Fourthly. We find this in part accounted for on the principle of reaction. With the reverence of the past for the Bible there was a degree of superstition mingled. The matter, the substance, the spirit, the genius, and, within certain limits, the style of Scripture cannot be reverenced too profoundly. But our fathers carried reverence to a ridiculous excess. While the papists showed their stupid respect for it as the Thibet people do theirs to the Grand Lama, by shutting it up, our ancestors found its every 'if' and 'and' equally inspired, and shrank from touching it with the point of the critical rod. It was as if men, in honour of their Mother Earth, were to see sacrilege in the use of the spade or plough, or as though admirers of the sun were to break the telescopes which showed the inequalities upon his surface and the spots upon his disk.

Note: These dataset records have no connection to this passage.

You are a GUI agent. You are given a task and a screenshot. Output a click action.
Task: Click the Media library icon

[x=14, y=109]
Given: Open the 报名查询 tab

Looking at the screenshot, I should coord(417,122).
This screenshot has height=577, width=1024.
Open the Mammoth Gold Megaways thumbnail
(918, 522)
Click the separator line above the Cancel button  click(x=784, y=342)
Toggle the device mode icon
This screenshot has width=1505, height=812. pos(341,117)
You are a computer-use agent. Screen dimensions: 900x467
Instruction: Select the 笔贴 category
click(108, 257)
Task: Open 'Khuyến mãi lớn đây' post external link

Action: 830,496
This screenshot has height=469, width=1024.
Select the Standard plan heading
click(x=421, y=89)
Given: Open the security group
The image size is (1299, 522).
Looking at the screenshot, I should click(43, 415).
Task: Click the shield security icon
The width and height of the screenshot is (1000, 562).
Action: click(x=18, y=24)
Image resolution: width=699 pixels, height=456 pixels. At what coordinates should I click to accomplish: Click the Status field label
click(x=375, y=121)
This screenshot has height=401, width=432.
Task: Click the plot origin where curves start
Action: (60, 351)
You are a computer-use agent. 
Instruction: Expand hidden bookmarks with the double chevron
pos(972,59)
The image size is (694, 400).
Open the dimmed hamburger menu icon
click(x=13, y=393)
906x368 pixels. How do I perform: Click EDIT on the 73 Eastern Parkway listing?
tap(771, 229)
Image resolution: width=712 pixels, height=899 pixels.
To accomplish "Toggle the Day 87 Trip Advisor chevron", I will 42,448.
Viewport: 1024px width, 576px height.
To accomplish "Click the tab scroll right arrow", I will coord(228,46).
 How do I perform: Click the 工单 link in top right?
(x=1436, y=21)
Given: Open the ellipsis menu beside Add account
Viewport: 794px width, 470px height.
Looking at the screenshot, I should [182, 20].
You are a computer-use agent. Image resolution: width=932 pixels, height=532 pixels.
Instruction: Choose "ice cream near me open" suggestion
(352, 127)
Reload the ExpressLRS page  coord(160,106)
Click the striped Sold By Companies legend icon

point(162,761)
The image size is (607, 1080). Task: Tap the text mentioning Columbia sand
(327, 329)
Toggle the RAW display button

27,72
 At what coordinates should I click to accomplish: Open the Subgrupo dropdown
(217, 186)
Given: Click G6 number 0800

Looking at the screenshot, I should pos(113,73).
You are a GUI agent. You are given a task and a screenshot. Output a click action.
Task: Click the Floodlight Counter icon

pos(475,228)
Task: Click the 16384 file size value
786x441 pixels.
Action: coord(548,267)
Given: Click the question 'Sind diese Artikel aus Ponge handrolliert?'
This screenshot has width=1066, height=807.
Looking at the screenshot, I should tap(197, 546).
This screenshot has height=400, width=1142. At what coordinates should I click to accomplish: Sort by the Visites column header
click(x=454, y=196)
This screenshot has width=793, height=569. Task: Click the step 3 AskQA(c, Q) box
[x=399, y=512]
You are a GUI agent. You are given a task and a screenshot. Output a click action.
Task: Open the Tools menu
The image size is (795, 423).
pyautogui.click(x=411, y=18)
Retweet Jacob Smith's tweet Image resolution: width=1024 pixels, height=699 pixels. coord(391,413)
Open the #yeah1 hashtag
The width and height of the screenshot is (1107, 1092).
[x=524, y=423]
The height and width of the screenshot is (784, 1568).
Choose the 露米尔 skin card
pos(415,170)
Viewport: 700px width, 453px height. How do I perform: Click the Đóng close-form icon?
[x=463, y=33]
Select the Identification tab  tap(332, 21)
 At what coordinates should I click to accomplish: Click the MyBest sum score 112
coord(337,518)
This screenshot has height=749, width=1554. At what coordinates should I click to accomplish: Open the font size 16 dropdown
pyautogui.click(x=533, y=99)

As this folly still prevails to a considerable extent in the church, we forbear characterizing it in full. Enough at present to notice the fearful evils to which, by a sure and a foreseen reaction, it has led. Bibliolatry' has led to biblioclasm. Men, from believing that there was scarcely a recognisable human element in Scripture, have leapt to the conclusion that there is no divine one. Nor will many

of them, we fear, retrace their steps till the question of inspiration-in other words, of the relation and proportion of the divine and human elements in the book of God has been set by some master-hand upon its proper foundation.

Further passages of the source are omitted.